Grocery shopping and running errands are her personal, free time. The sacred “adult” hours of 8 to 11 p.m. are devoted to organizing their sports teams and meeting mom friends for a rare night out.

The day revolves around their meals and various activities. To stay caught up, she still does three loads of laundry a day. On a recent camping trip, the family ate 25 eggs and 2 pounds of bacon in one sitting. They go through a loaf of bread a day.

Her plans of what she hopes to do and the parts of her life she wants to reclaim, once they are all in school, are modest: “I’m looking forward to deep-cleaning the house when the kids are in school,” she said.

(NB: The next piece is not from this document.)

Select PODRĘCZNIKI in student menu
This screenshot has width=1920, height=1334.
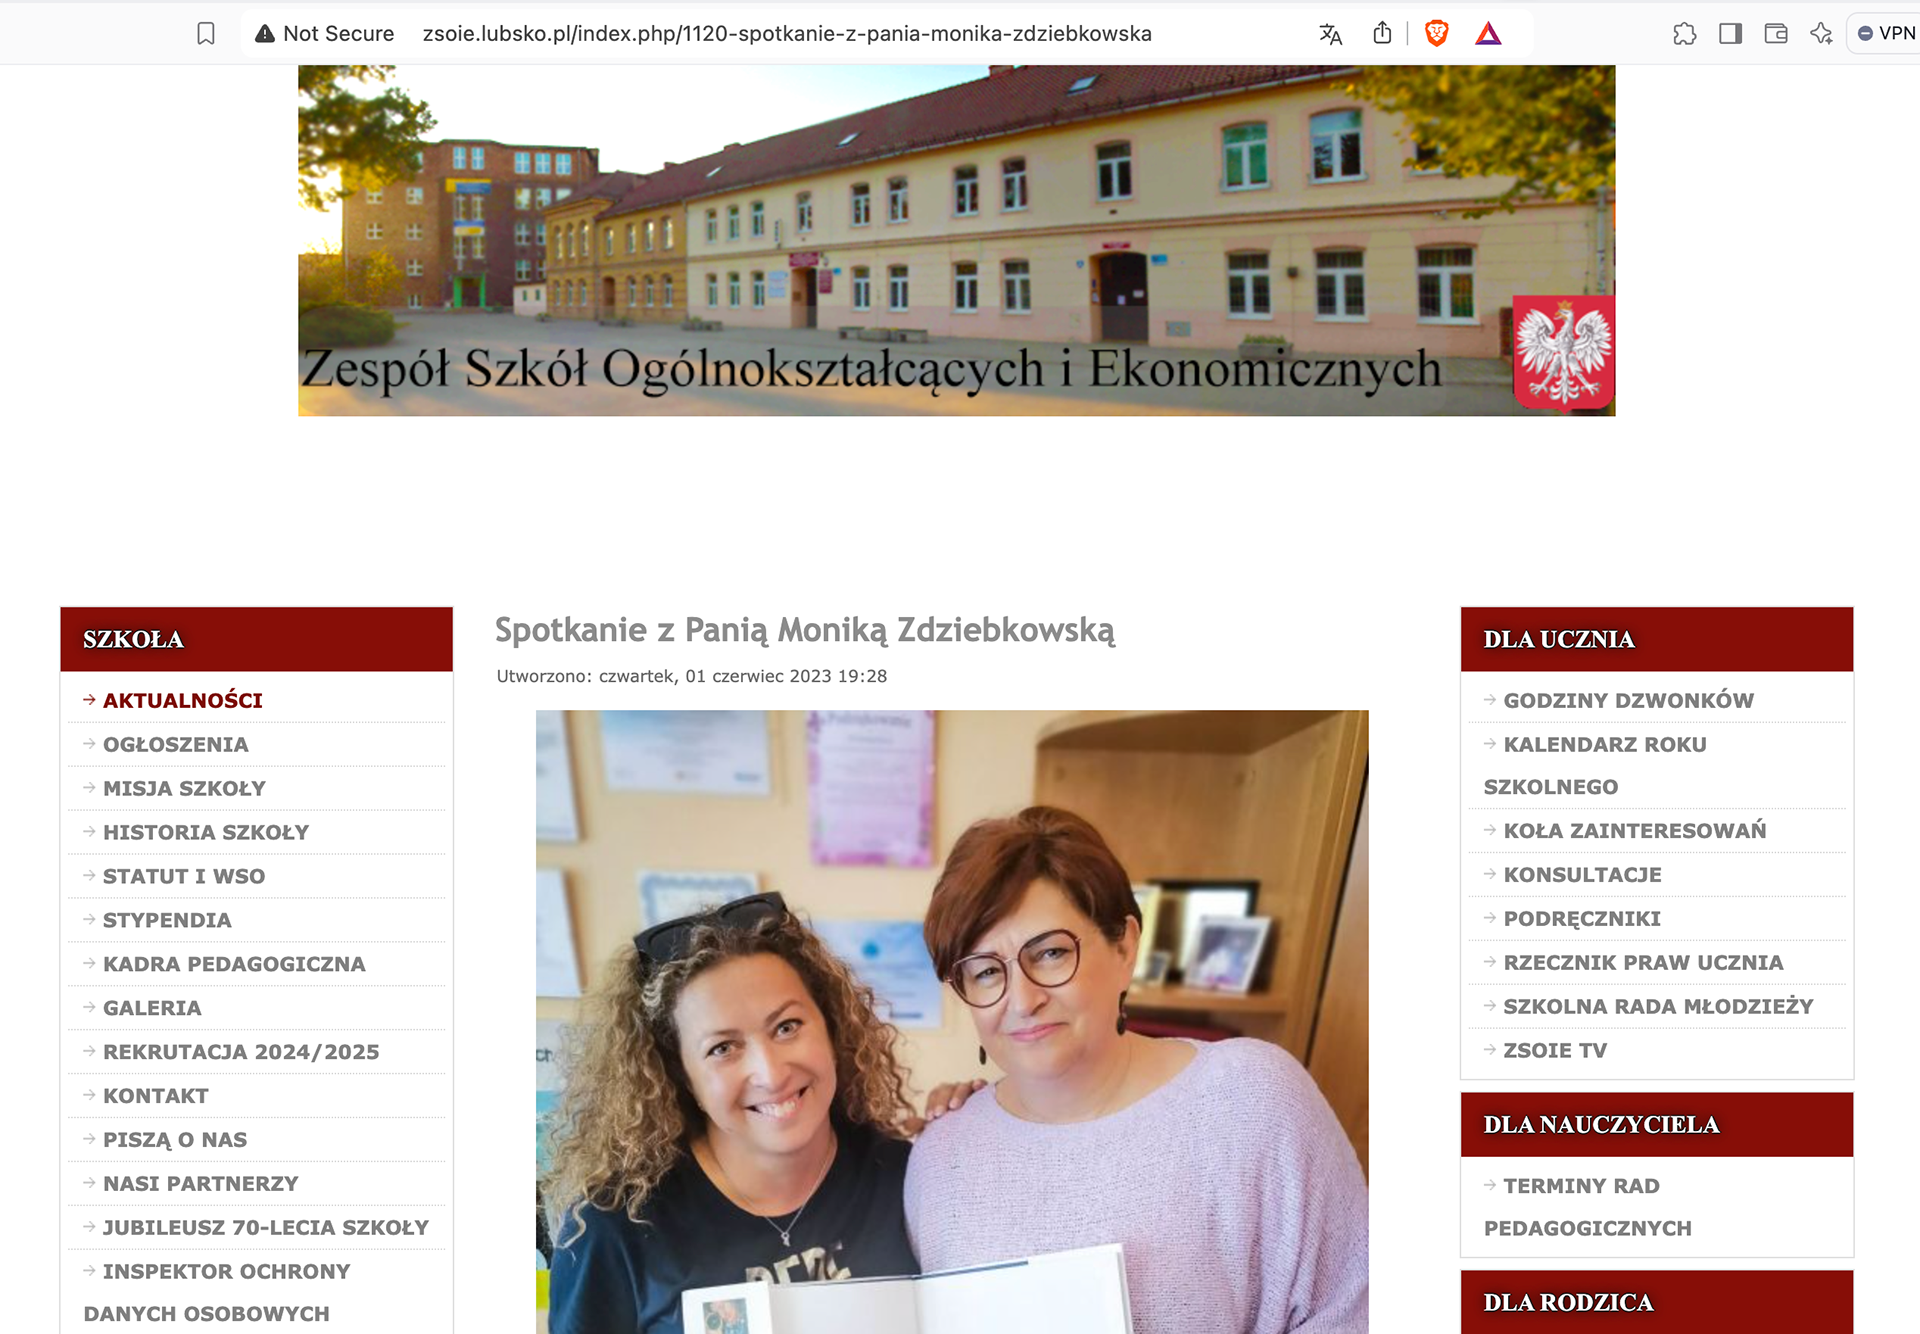[1582, 918]
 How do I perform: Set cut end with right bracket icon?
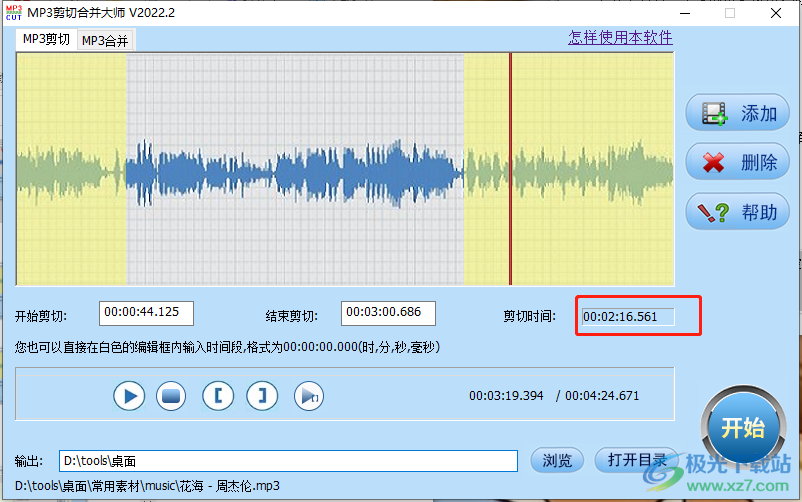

She wants to be able to volunteer at their school. She’s hoping to have more one-on-one, quality time with them. She’s signed up as a substitute school nurse and is hoping to work more. She wants to have more time for her husband. They are planning on monthly date nights. She wants to start exercising. She plans to cook healthier food and feed her family less junk.

Now she’ll have time to finally lose the weight she’s put on from five years of eating macaroni and cheese and chicken nugget leftovers. She’s already giving up sodas. It typically takes five or six to get her through the day.

They are the kinds of goals many parents create for themselves when all their children are (finally) in school full time.

“Now I can see the light at the end of the tunnel,” she said.

A small, sweet, demanding voice interrupts her.

“I can’t find my glove!”

“I’ll find it. Quit whining,” she says to him. “I’ll go get his glove before he has a heart attack,” she says to a visitor.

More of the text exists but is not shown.